Life can be so dark sometimes, so unreal.
But somehow we get through it, well most of us do. Some of the people who live in the dark, who thrive on the pain, and unwanted ness, some of the time don’t make it. They give up to quickly. They say, “Oh I’m worth nothing. I might as well die.” And they follow up on that of which they say.
I am one of those. One who thrives on pain and anguish, on the darkness of life, on everything terrible. I take on everybody else’s troubles and make them mine so that I can feel worse. My friends tell me to stop. My parents tell me to stop. Everyone tells me to stop, but do I listen? NO! I want to carry their heavy burdens, at least give me something to carry.
I say I am fine, but no one really hears me scream on the inside. I’m screaming to the top of my lungs underneath all the pain but no one listens to what’s going on.
Right now I’m in the dark, I’m scared and afraid, but I do nothing to help myself, only others.
If you were cold and shivering and blue, I’d give you my coat.

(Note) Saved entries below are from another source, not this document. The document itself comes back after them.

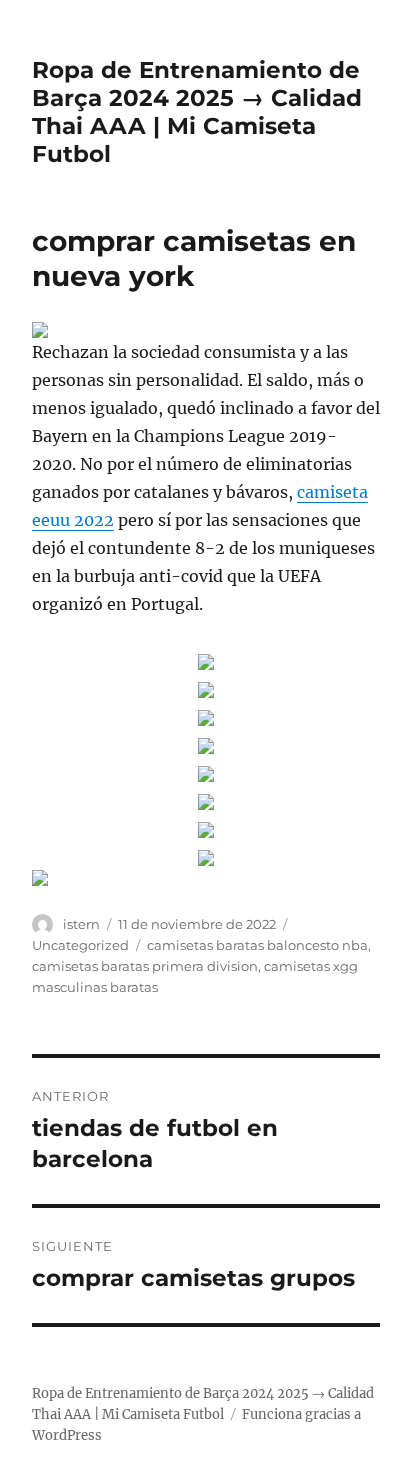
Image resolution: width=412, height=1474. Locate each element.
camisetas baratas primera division (145, 966)
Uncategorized (80, 945)
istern (81, 924)
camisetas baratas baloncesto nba (257, 945)
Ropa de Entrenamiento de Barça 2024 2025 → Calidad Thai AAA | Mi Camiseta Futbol (197, 112)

If you where blistering in the hot sun, I’d give you my shade. I’m really the nicest person anyone probably will meet, until I lose control.
It’s happened before, all the pent up anger and agony that I haven’t expressed, that hides where no one can see it, just burst out of me like steam out of a kettle.

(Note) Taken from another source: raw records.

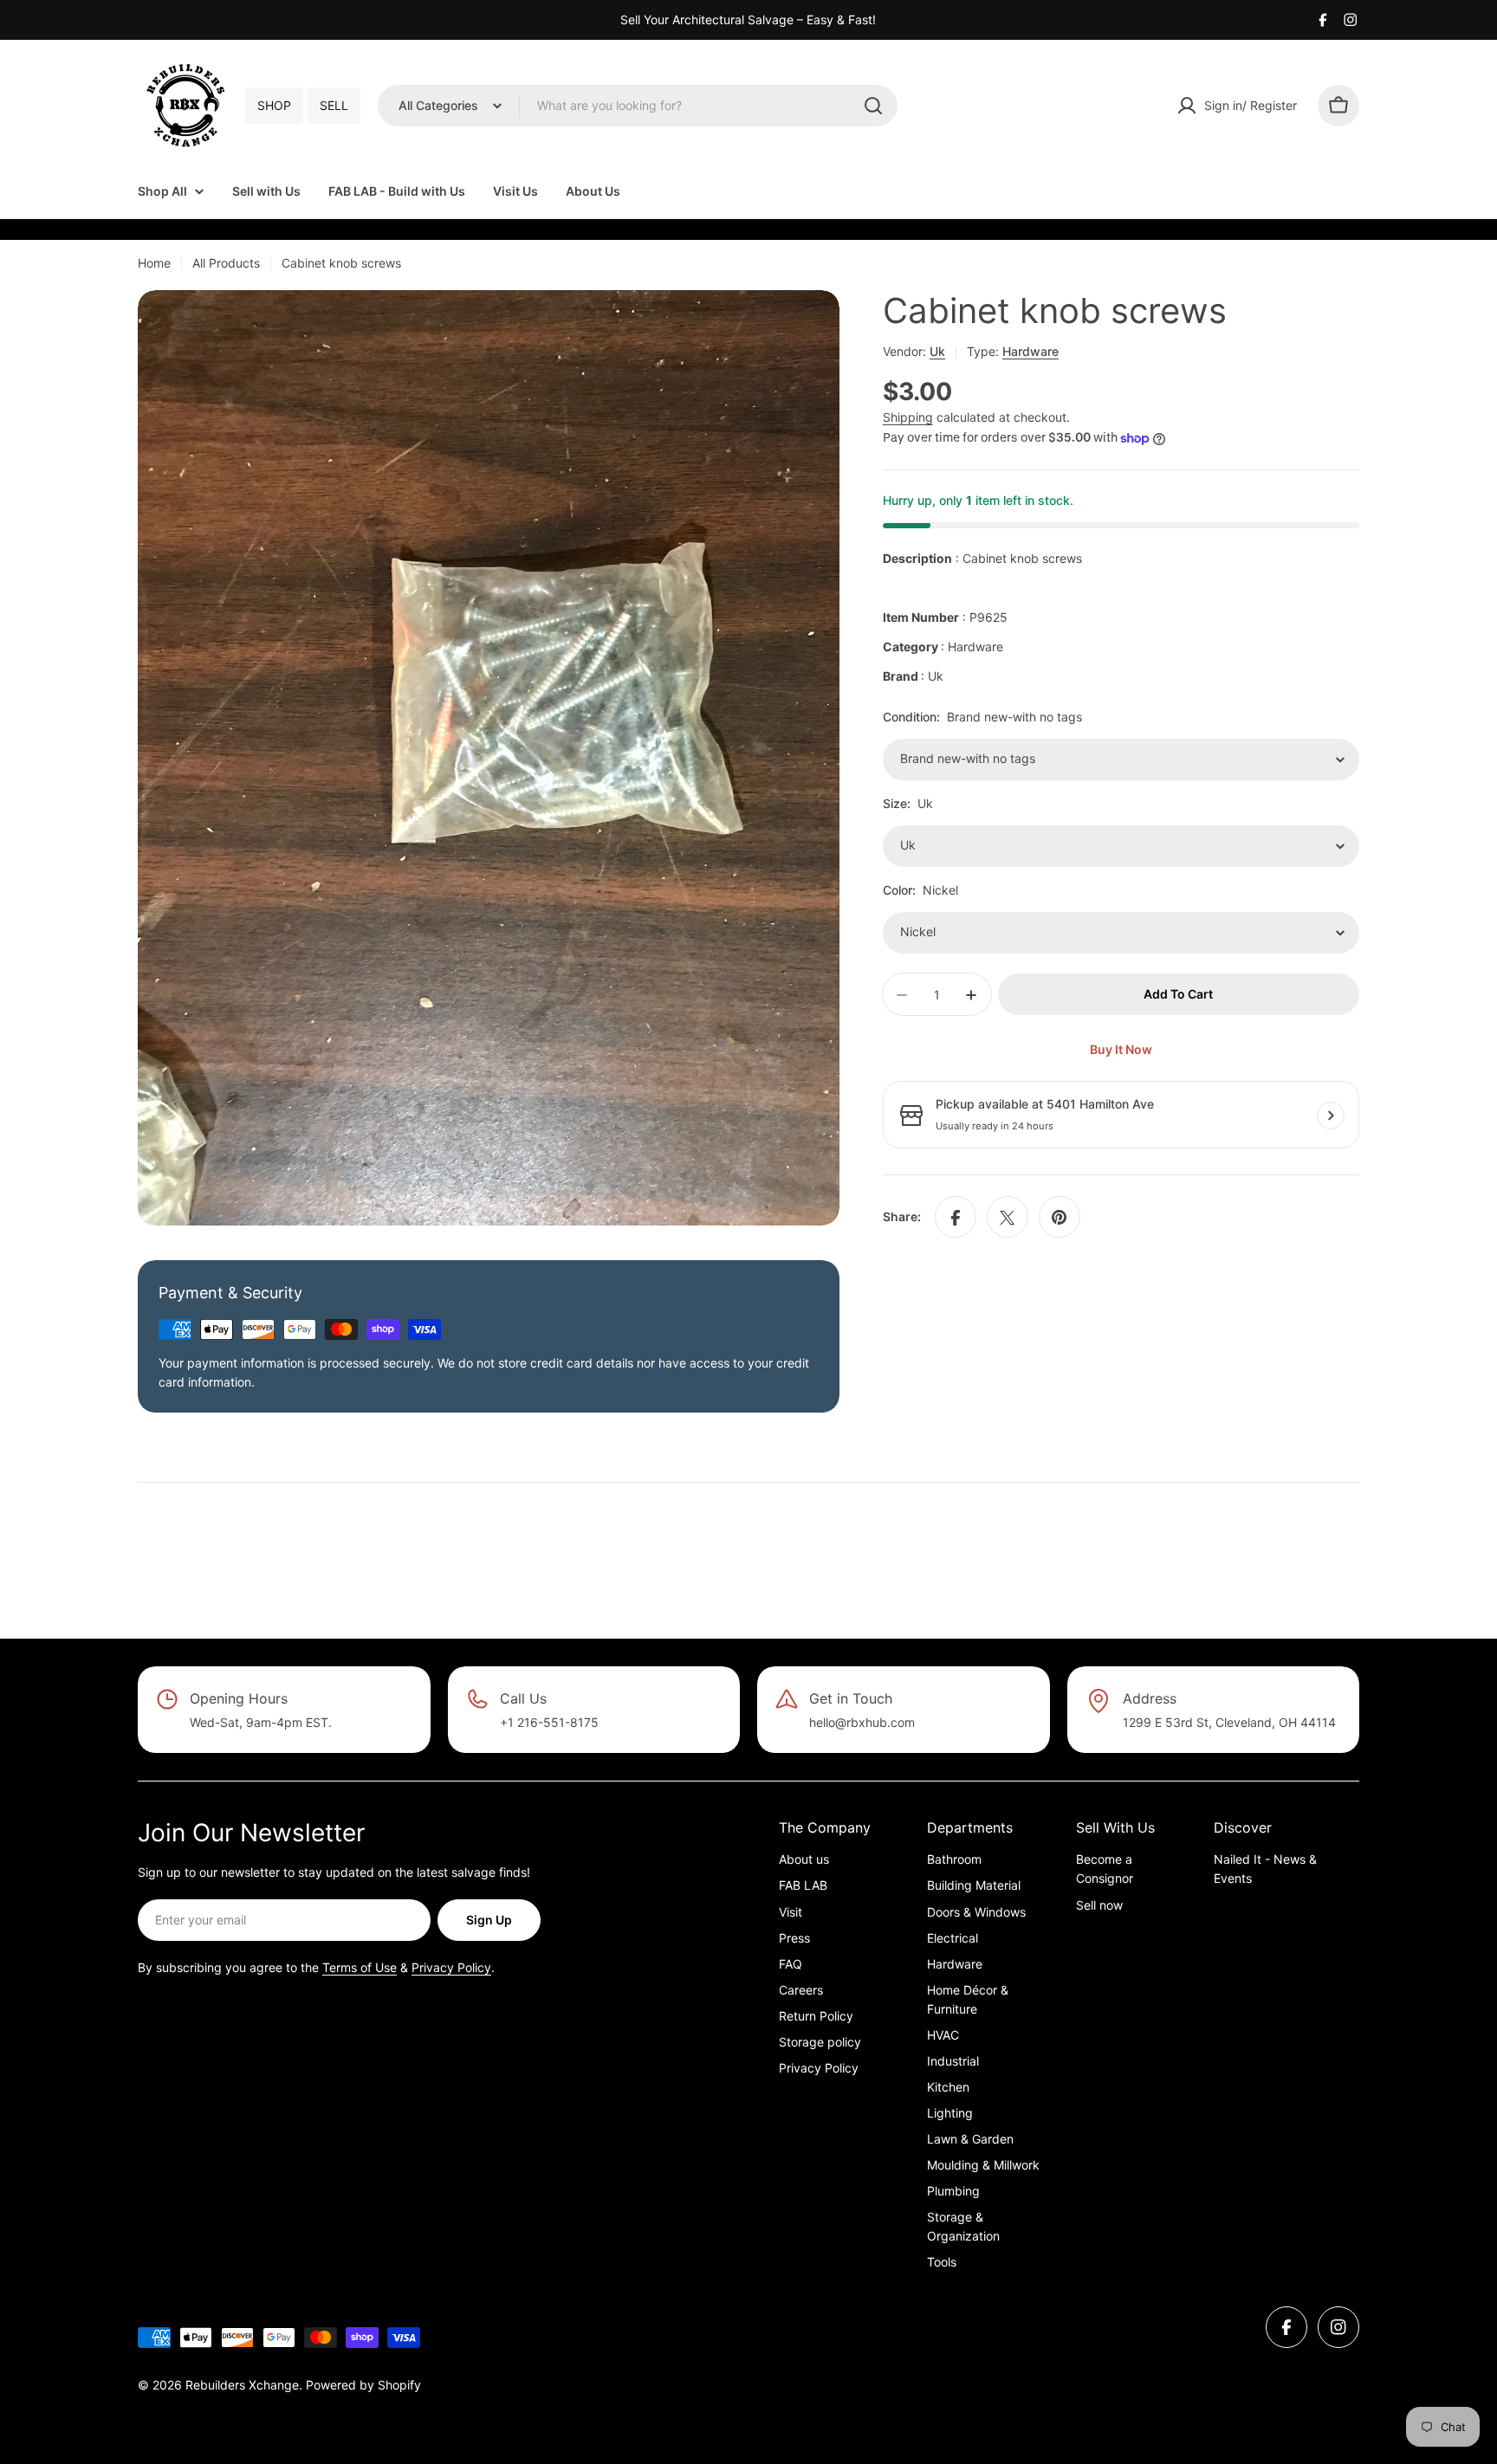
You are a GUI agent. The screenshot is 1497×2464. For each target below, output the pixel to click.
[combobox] (638, 105)
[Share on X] (1007, 1217)
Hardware (1030, 351)
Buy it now (1121, 1050)
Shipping (908, 418)
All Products (226, 262)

But after that I thought I knew how to deal, to let go some of this pain relieved, by…by cutting.
It felt so good to let some of the inside pain be controlled by the pain on the outside.
But then after I’d done it repeatedly it was getting harder to get relief, to feel good about what I was doing. So I started to cut deeper, but that never helped either. All it did was give me worse scars.
So I stopped all together, and now I just write it all down, much like I am now. But I usually write it into a journal so I can burn it when I am through. Now I am righting it all out there for people to see, so that maybe they can help me, comfort me, care about me, in someway at least.

1 Comments:

Anonymous Anonymous said...

Just thought i'd let you know, my dear, that I do the same thing. I have for as long as i can remember. i take everyone's pain, their burdens, so that they may be happy. You and i are not as different as it may seem. I often endanger or even hurt myself to help others. i hate above all else to see another person hurting. if you ever need someone to talk to, i'm here.